- [Task to carry out]
Pictures are not part of the answer. Return the lines from the one containing "You are a computer-use" through the end of the data, both included, exactly as they appear.

- [Records supplied]
______

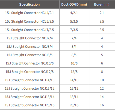
Task: Click the bore value 16 cell
Action: pyautogui.click(x=102, y=105)
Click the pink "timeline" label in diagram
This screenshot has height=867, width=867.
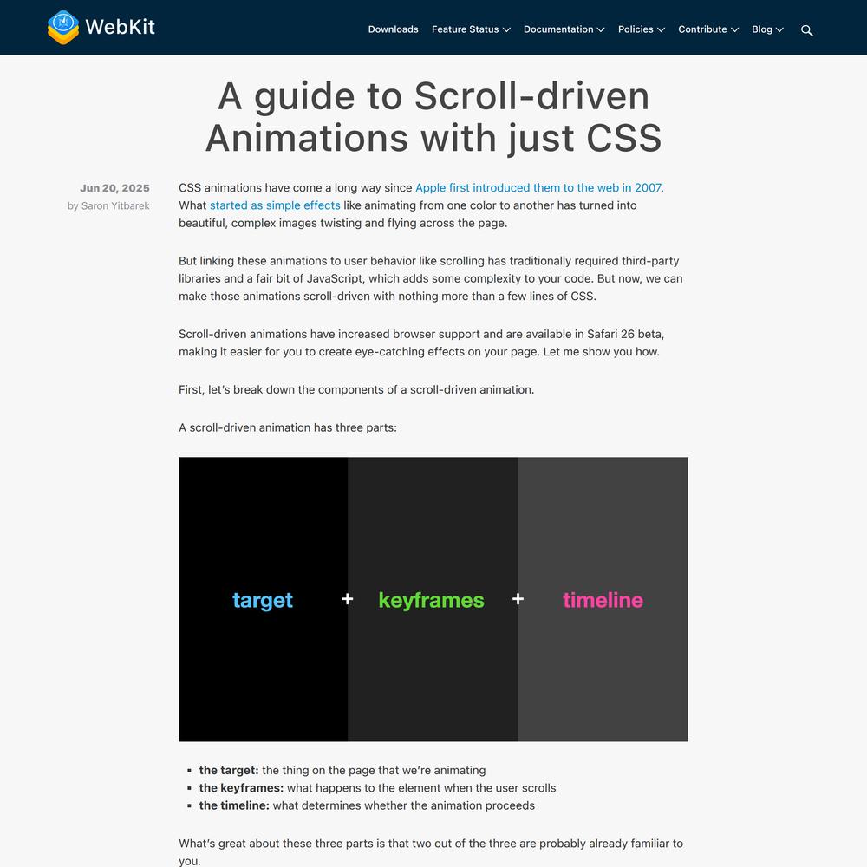pyautogui.click(x=603, y=600)
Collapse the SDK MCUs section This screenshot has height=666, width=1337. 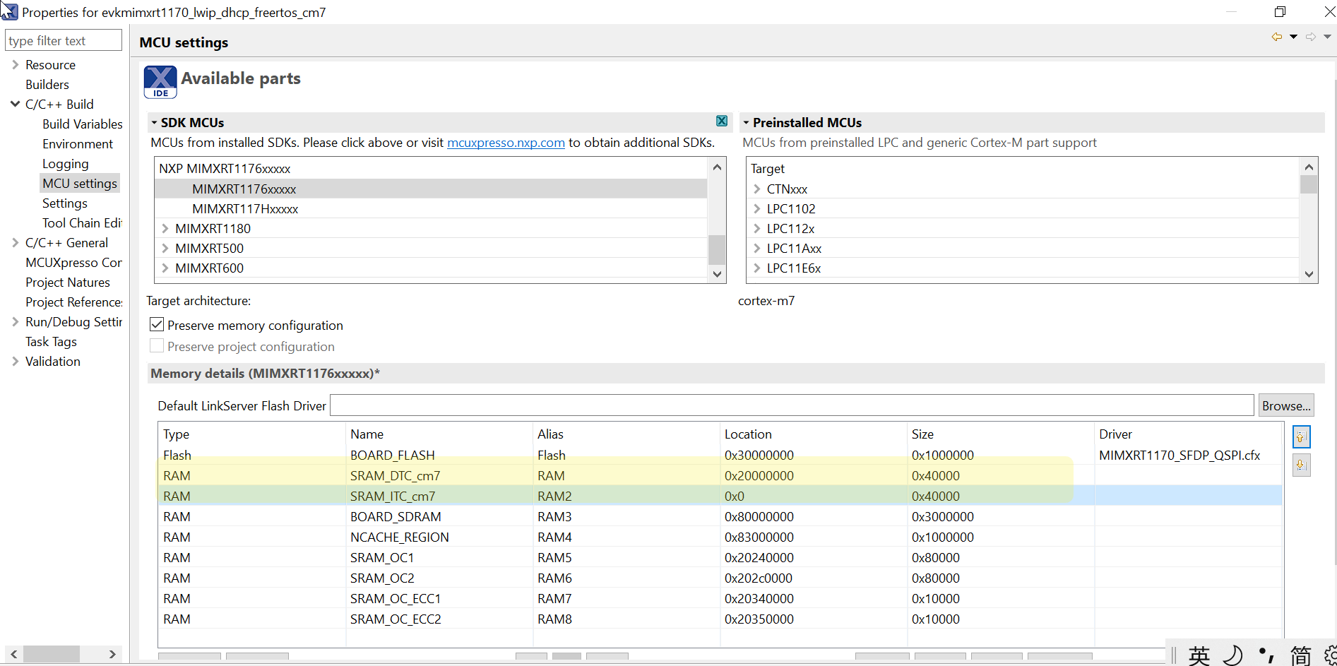click(x=154, y=123)
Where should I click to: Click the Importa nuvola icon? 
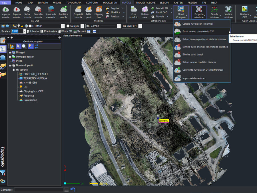tap(6, 10)
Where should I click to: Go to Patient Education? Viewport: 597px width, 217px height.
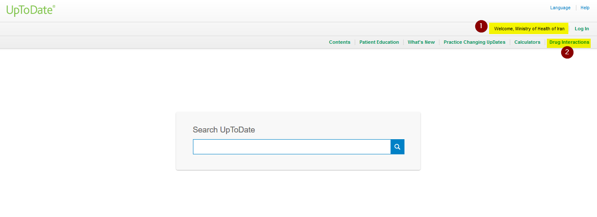click(x=379, y=42)
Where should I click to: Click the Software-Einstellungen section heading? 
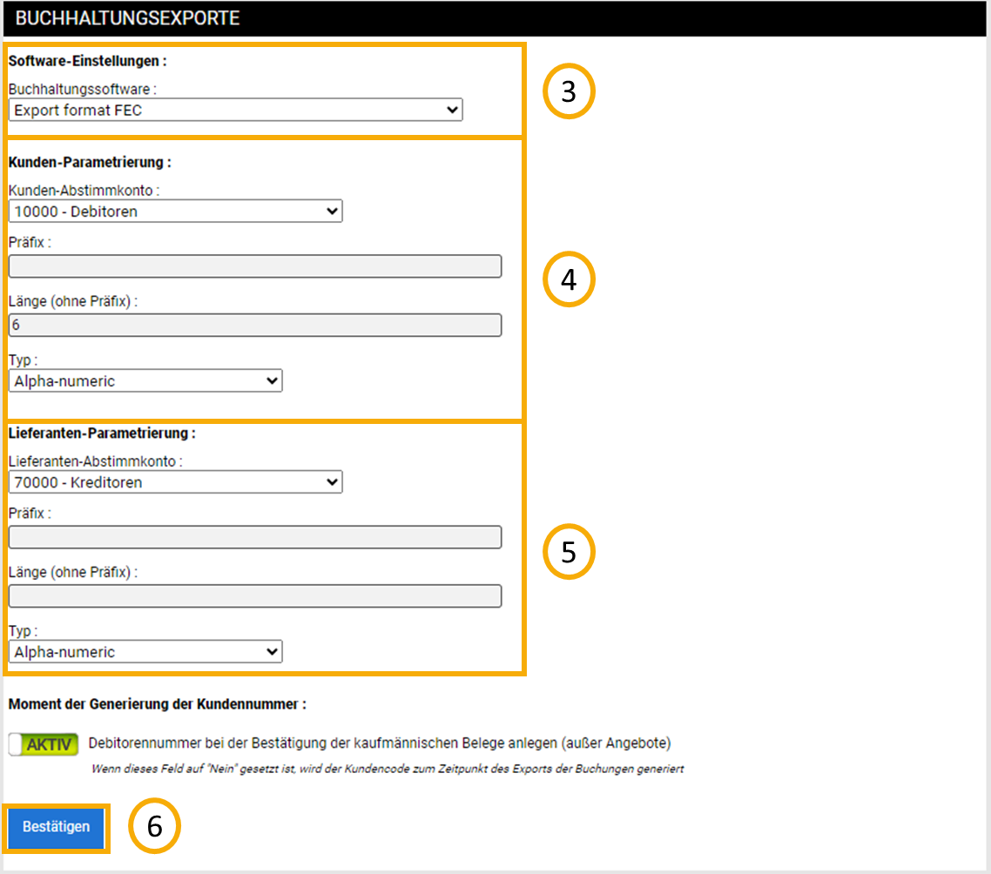tap(87, 61)
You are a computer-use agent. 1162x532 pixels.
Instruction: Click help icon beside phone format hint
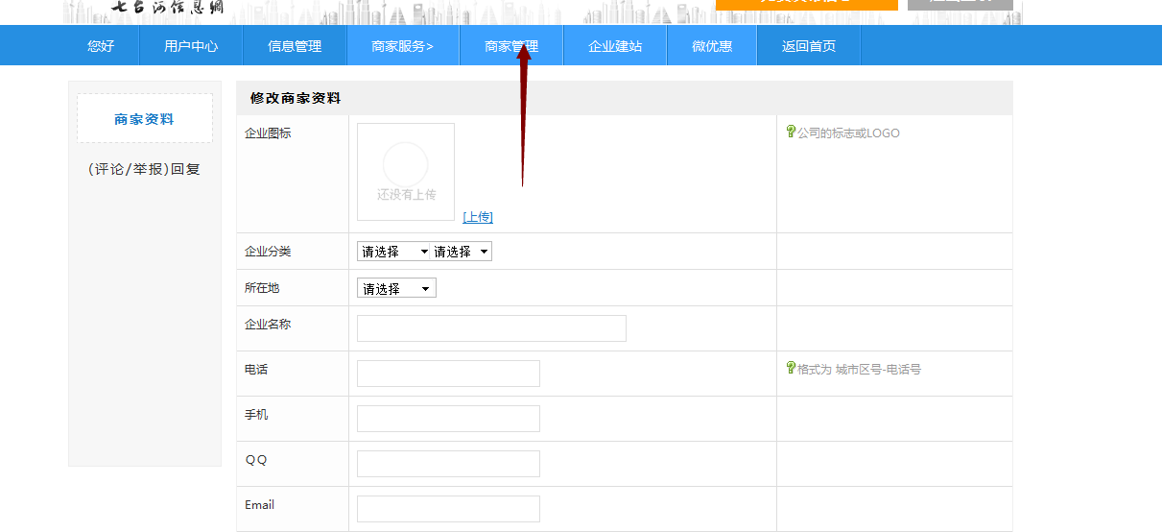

______

- [Solution for this task]
You are a computer-use agent. 1162x532 pixels.
Instruction: Click help icon beside phone format hint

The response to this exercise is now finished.